(Items from a data source)
** begin **

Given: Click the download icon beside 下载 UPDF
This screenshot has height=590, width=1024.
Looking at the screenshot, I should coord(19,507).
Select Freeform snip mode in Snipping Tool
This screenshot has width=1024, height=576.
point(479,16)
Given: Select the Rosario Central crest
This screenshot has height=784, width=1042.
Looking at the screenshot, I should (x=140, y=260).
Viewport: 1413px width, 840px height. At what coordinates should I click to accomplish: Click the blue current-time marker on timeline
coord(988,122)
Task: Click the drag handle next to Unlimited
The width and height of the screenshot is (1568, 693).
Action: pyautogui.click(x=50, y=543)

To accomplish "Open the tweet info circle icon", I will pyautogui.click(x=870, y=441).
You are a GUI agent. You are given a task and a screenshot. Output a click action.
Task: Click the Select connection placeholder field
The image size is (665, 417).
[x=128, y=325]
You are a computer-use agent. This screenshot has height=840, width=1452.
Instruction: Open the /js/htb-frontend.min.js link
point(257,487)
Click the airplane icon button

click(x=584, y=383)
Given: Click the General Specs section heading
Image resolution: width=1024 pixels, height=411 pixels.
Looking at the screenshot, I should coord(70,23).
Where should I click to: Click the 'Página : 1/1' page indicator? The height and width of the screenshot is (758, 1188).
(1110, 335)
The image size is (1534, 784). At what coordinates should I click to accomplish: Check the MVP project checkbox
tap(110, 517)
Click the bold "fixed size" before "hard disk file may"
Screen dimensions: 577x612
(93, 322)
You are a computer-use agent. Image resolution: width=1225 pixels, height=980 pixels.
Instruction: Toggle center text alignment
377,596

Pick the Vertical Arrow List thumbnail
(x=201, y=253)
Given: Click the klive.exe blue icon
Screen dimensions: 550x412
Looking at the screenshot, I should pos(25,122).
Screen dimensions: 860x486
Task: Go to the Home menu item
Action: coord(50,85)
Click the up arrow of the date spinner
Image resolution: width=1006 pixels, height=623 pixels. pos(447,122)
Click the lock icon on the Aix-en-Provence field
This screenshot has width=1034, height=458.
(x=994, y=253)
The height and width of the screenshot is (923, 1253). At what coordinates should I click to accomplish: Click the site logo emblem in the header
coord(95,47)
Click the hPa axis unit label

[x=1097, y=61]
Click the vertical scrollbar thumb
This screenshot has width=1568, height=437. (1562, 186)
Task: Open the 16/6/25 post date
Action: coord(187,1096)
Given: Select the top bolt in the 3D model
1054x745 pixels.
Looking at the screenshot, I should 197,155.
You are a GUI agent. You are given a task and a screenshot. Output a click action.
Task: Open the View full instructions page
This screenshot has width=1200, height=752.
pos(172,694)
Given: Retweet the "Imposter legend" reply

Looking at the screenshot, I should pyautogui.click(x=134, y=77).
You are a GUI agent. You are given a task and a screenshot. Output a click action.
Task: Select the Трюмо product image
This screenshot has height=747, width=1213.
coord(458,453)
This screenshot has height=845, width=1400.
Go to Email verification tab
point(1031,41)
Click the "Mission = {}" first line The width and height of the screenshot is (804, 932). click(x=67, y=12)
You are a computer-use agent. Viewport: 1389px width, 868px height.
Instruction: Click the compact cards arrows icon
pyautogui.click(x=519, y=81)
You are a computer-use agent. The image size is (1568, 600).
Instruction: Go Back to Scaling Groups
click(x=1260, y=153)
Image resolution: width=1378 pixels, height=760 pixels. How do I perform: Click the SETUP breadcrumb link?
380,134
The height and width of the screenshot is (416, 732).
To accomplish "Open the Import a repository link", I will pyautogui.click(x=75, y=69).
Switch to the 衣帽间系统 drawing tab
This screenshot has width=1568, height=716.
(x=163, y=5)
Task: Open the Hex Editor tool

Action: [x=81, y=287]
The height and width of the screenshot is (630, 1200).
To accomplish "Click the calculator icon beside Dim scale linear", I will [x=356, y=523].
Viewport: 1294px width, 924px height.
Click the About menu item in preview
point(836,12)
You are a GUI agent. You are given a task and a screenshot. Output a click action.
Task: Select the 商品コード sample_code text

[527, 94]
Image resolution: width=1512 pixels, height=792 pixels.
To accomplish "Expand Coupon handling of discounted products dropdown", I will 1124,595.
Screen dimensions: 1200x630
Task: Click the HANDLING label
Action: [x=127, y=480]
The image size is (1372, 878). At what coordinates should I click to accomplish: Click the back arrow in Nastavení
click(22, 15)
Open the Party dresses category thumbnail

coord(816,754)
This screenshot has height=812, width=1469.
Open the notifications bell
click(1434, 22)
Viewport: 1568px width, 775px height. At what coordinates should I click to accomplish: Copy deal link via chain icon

** end **

### Stated goal
Copy out all of the data above, word for word and with no changes.

### Output
Given: Click the download icon beside 下载 UPDF
This screenshot has height=590, width=1024.
Looking at the screenshot, I should coord(19,507).
Select Freeform snip mode in Snipping Tool
This screenshot has width=1024, height=576.
point(479,16)
Given: Select the Rosario Central crest
This screenshot has height=784, width=1042.
Looking at the screenshot, I should (x=140, y=260).
Viewport: 1413px width, 840px height. At what coordinates should I click to accomplish: Click the blue current-time marker on timeline
coord(988,122)
Task: Click the drag handle next to Unlimited
The width and height of the screenshot is (1568, 693).
Action: pyautogui.click(x=50, y=543)

To accomplish "Open the tweet info circle icon", I will pyautogui.click(x=870, y=441).
You are a GUI agent. You are given a task and a screenshot. Output a click action.
Task: Click the Select connection placeholder field
The image size is (665, 417).
[x=128, y=325]
You are a computer-use agent. This screenshot has height=840, width=1452.
Instruction: Open the /js/htb-frontend.min.js link
point(257,487)
Click the airplane icon button

click(x=584, y=383)
Given: Click the General Specs section heading
Image resolution: width=1024 pixels, height=411 pixels.
Looking at the screenshot, I should coord(70,23).
Where should I click to: Click the 'Página : 1/1' page indicator? The height and width of the screenshot is (758, 1188).
(1110, 335)
The image size is (1534, 784). At what coordinates should I click to accomplish: Check the MVP project checkbox
tap(110, 517)
Click the bold "fixed size" before "hard disk file may"
Screen dimensions: 577x612
(93, 322)
You are a computer-use agent. Image resolution: width=1225 pixels, height=980 pixels.
Instruction: Toggle center text alignment
377,596

Pick the Vertical Arrow List thumbnail
(x=201, y=253)
Given: Click the klive.exe blue icon
Screen dimensions: 550x412
Looking at the screenshot, I should pos(25,122).
Screen dimensions: 860x486
Task: Go to the Home menu item
Action: coord(50,85)
Click the up arrow of the date spinner
Image resolution: width=1006 pixels, height=623 pixels. pos(447,122)
Click the lock icon on the Aix-en-Provence field
This screenshot has width=1034, height=458.
(x=994, y=253)
The height and width of the screenshot is (923, 1253). At what coordinates should I click to accomplish: Click the site logo emblem in the header
coord(95,47)
Click the hPa axis unit label

[x=1097, y=61]
Click the vertical scrollbar thumb
This screenshot has width=1568, height=437. (1562, 186)
Task: Open the 16/6/25 post date
Action: coord(187,1096)
Given: Select the top bolt in the 3D model
1054x745 pixels.
Looking at the screenshot, I should 197,155.
You are a GUI agent. You are given a task and a screenshot. Output a click action.
Task: Open the View full instructions page
This screenshot has width=1200, height=752.
pos(172,694)
Given: Retweet the "Imposter legend" reply

Looking at the screenshot, I should pyautogui.click(x=134, y=77).
You are a GUI agent. You are given a task and a screenshot. Output a click action.
Task: Select the Трюмо product image
This screenshot has height=747, width=1213.
coord(458,453)
This screenshot has height=845, width=1400.
Go to Email verification tab
point(1031,41)
Click the "Mission = {}" first line The width and height of the screenshot is (804, 932). click(x=67, y=12)
You are a computer-use agent. Viewport: 1389px width, 868px height.
Instruction: Click the compact cards arrows icon
pyautogui.click(x=519, y=81)
You are a computer-use agent. The image size is (1568, 600).
Instruction: Go Back to Scaling Groups
click(x=1260, y=153)
Image resolution: width=1378 pixels, height=760 pixels. How do I perform: Click the SETUP breadcrumb link?
380,134
The height and width of the screenshot is (416, 732).
To accomplish "Open the Import a repository link", I will pyautogui.click(x=75, y=69).
Switch to the 衣帽间系统 drawing tab
This screenshot has width=1568, height=716.
(x=163, y=5)
Task: Open the Hex Editor tool

Action: [x=81, y=287]
The height and width of the screenshot is (630, 1200).
To accomplish "Click the calculator icon beside Dim scale linear", I will [x=356, y=523].
Viewport: 1294px width, 924px height.
Click the About menu item in preview
point(836,12)
You are a GUI agent. You are given a task and a screenshot. Output a click action.
Task: Select the 商品コード sample_code text

[527, 94]
Image resolution: width=1512 pixels, height=792 pixels.
To accomplish "Expand Coupon handling of discounted products dropdown", I will 1124,595.
Screen dimensions: 1200x630
Task: Click the HANDLING label
Action: [x=127, y=480]
The image size is (1372, 878). At what coordinates should I click to accomplish: Click the back arrow in Nastavení
click(22, 15)
Open the Party dresses category thumbnail

coord(816,754)
This screenshot has height=812, width=1469.
Open the notifications bell
click(1434, 22)
Viewport: 1568px width, 775px height. At what coordinates should I click to accomplish: Copy deal link via chain icon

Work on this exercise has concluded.